Take the car rental app example from earlier. What issues might the company face by not optimizing the user journey? One might be mistaking the profile page for the home page and taking more time for the user to get to the important page where they find travel and pay for it. But another issue could be poor integration with payment, perhaps a user has found their ride on the map, the price comes up in a pop up but when you click on it the app takes you to a third page outside the map – this might seem nit-picky but it costs the user time to pay for the ride, it creates a new loading page as well as various other page states such as payment, confirmation or exit page. Concentrate on the fundamentals and get them right for your product so the user can carry out their transaction as simply and quickly as possible, the rest of the journey should be built around that.
Remember to test as often as possible, usability testing to check your app navigation is taking users where you want them to go. A successful product will have tens of thousands of users and testing your navigation out on as many people as possible allows a larger sample for you to iterate on your flows.
Try your user navigation out with colleagues or friends through prototypes of flowcharts to see where they end up with their choices and compare that to where you were attempting to guide them, perhaps there are reasons why they are ending up in a different area of the app to where you wanted helps show you something you overlooked.
Adapt to how users go through pages, write out logic jumps between pages so there is a clear understanding of how the user goes from page to page but understand users might find a different way around your app.
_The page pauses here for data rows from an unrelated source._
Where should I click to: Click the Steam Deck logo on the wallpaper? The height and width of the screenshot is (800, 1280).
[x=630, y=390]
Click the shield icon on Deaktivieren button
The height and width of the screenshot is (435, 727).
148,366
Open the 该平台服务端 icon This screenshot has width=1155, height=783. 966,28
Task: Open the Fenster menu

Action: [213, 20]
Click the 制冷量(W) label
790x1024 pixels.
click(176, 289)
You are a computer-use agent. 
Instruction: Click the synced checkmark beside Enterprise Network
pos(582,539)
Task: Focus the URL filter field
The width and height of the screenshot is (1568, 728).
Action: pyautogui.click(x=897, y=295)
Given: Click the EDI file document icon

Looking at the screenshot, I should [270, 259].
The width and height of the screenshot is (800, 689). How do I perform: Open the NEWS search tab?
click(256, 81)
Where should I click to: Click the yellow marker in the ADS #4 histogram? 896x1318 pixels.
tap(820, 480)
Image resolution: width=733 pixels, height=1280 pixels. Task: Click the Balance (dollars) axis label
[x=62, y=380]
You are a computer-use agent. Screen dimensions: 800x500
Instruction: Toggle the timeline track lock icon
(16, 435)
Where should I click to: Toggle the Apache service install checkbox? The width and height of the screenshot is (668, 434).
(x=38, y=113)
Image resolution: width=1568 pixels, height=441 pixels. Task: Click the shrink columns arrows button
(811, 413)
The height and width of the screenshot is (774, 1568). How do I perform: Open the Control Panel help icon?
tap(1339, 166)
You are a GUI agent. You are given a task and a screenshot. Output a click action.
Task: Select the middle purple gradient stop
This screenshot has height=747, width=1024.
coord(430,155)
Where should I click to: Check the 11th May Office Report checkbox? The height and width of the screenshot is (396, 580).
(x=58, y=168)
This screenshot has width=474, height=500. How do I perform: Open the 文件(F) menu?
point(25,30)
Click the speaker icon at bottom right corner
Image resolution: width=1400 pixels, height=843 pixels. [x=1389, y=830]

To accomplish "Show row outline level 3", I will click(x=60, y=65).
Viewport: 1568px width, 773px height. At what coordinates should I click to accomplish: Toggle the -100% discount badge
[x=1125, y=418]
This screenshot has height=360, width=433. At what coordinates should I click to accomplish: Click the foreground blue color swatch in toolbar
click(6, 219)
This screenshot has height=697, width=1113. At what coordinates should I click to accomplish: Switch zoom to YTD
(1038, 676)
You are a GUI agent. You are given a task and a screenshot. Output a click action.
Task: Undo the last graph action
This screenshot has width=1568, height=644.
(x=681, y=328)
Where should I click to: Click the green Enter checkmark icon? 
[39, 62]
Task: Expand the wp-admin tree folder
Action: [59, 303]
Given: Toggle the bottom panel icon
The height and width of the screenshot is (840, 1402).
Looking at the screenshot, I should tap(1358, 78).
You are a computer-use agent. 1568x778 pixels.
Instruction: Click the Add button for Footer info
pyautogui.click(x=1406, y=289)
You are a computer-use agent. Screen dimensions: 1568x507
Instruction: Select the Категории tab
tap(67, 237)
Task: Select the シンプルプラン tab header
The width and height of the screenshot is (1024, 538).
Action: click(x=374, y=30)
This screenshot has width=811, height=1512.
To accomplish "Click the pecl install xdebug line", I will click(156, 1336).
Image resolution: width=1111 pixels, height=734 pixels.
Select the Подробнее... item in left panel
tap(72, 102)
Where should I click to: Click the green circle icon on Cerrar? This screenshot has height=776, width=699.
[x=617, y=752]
As Google says (when analyzing users actual flows through apps):
“You may have a path in mind for your users like Home Page > Product Page > Shopping Cart > Checkout, but you may uncover a more popular path like Home > Product > Search > Search Results > Search > Search Results > exit.”
This is for you to adapt and either figure out how to get users back on track to your original flow path or adapt your product to suit the flow users have.
I work hard on nailing the navigation above all else, knowing that for users to find it intuitive gives me a reason to then work hard on higher level design aspects such as nicer transitions and animations. Start out from the fundamentals of your project, optimize, then iterate. Then focus on fleshing out the project with more hi-fi designing.
The best way to create user flows are to create them directly in with your mockups. You can’t go wrong when iterating user flows directly with your designs, create all flows and go through them, test them, find flaws in them. Users are unique, no matter how hard you try to keep them on your user flow they will find their way off it, but constant analysis of where users are going in your app, and iteration on the back of that, will help your product stand out above the rest.
These concepts can help you find your way by optimizing your user journey and get ahead of the competition. User journeys and flows can be tedious at the best of times, but they are fundamental to how your users interact with your product. Every user will think in different ways so keep it as simple as possible, make sure your user flow can pass a blind test of going through your app or website.